Global Standard Buddhism(はなまつり)

花まつりは、仏教のはじまりをお祝いする伝統行事です。

仏教のはじまりとは、ゴータマ・シッダルタの誕生を意味します。

なぜなら、彼が悟りの教えを説かれたからです。

https://ja.wikipedia.org/wiki/Portal:仏教/仏教とは#

ゴータマ・シッダルタは、約2500年前の北インドに現れた実在の人物です。

ブッダとは「目覚めた者」という意味の言葉なので、彼は「ゴータマ・ブッダ」とも呼ばれます。

ゴータマ・ブッダの誕生日は4月8日ということになっているけれども、実際はわかりません。

穏やかな春の日にルンビニーという花園の中で生まれたという伝説があるから、ブッダの誕生日は暖かな花の季節に開催されることになっています。

仏教徒はあまり厳格な日にちにこだわりませんから、慶集寺では花まつりを、毎年春の大型連休の期間に開催しています。

花まつりでは、生まれたばかりのゴータマ・シッダルタの姿を模った子供の姿のブッダ像に甘茶を注ぐ儀式をします。

なぜ甘茶を誕生仏像にかけるのでしょう?それは、ブッダ誕生の伝説に基づいています。

ブッダが生まれたときに、すぐに立って7歩あるき、

四方を見渡して、天と地を指差し、

「天上天下唯我独尊」と言ったと伝えられています。

もちろん生まれたばかりの人間が立つことも言葉を話すことも、実際にあるはずがありません。

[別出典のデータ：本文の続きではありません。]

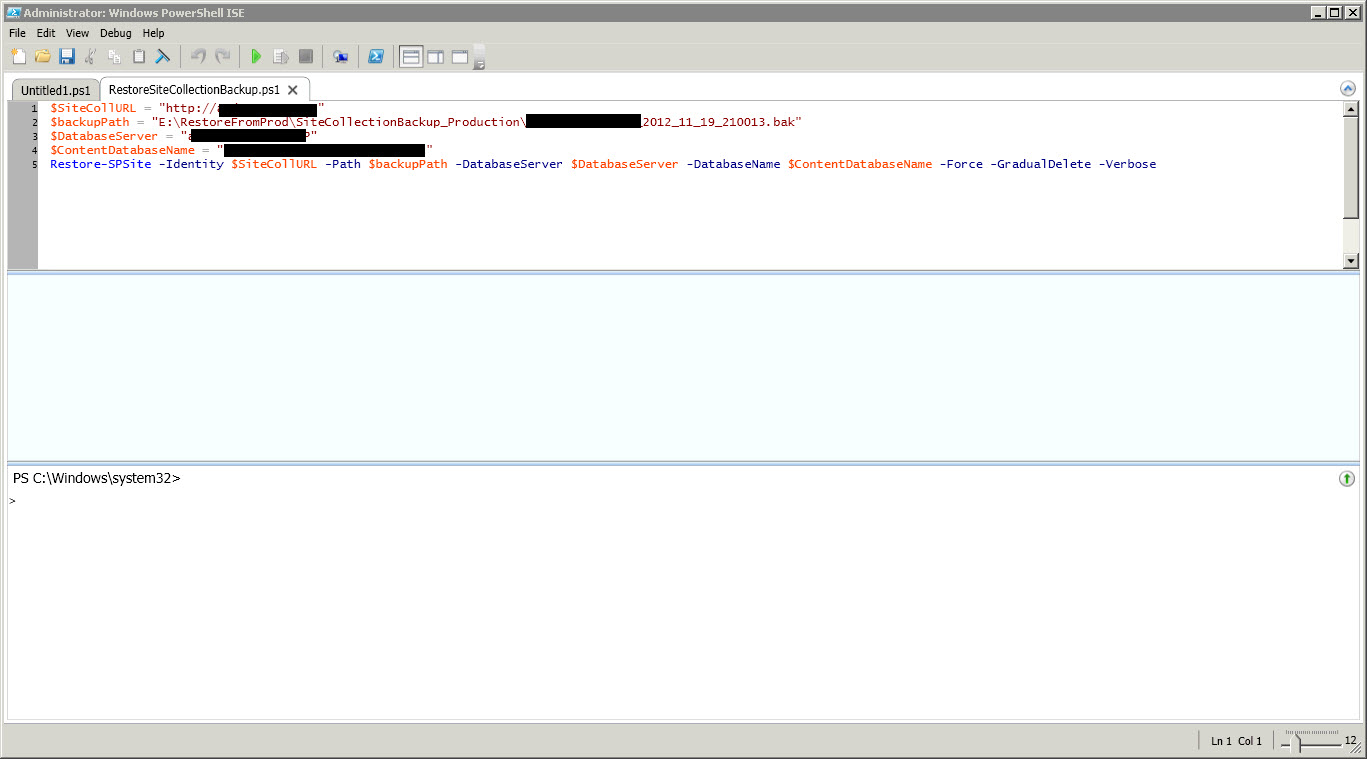Collapse the script pane with the chevron button

1347,88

けれどもこの伝説には、仏教のメッセージが込められているのです。

まず、ブッダが7歩あるいたということは、六道といわれる6つの世界を乗り越えて、悟りの境地に達したことを表しています。

そして、四方を見渡して天と地を指差したということは、果てしなく、分け隔てない、仏の教えの平等性と普遍性を表しています。

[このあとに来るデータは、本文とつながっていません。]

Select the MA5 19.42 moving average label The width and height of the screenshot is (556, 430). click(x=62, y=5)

ブッダは「天上天下唯我独尊」と声に出されたといわれます。

その意味は、自分だけが偉いんだと一人で自己中心的に誇っているのではありません。

全ての人はかけがえなくただ一人の尊い存在だということを、私たちに向けて言っているのです。

あなたは、天にも地にもただ一人のかけがえない人なのだということです。

花まつりの儀式では、子供のブッダ像に甘茶をかけます。

これは、ゴータマ・ブッダが生まれた時の奇跡的な光景を現したものです。

その時、世界中に素晴らしい音が響き渡って、

天から甘い雨が降ってきて、

ブッダの身体に降り注いだという、

その奇跡的な光景を表現しています。

私は先ほど、花まつりは穏やかな春の日に開催されるブッダの誕生祝いだと言いました。

けれどもその一方で、ブッダが生まれた時に雨が降ったとも言いました。

それは天気雨だったのではないかと私は思うのです。

お花畑の中で生まれたブッダに、

雲の隙間から放たれた陽光が雨とともに降り注いでいる、

そんな景色を私はイメージしています。

[ブッダ誕生の奇跡的光景イメージグラフィック]

そんな光景をイメージしながら、ブッダに甘茶をかけてください。

きっとあなたによい人生のよい1日があるはずです。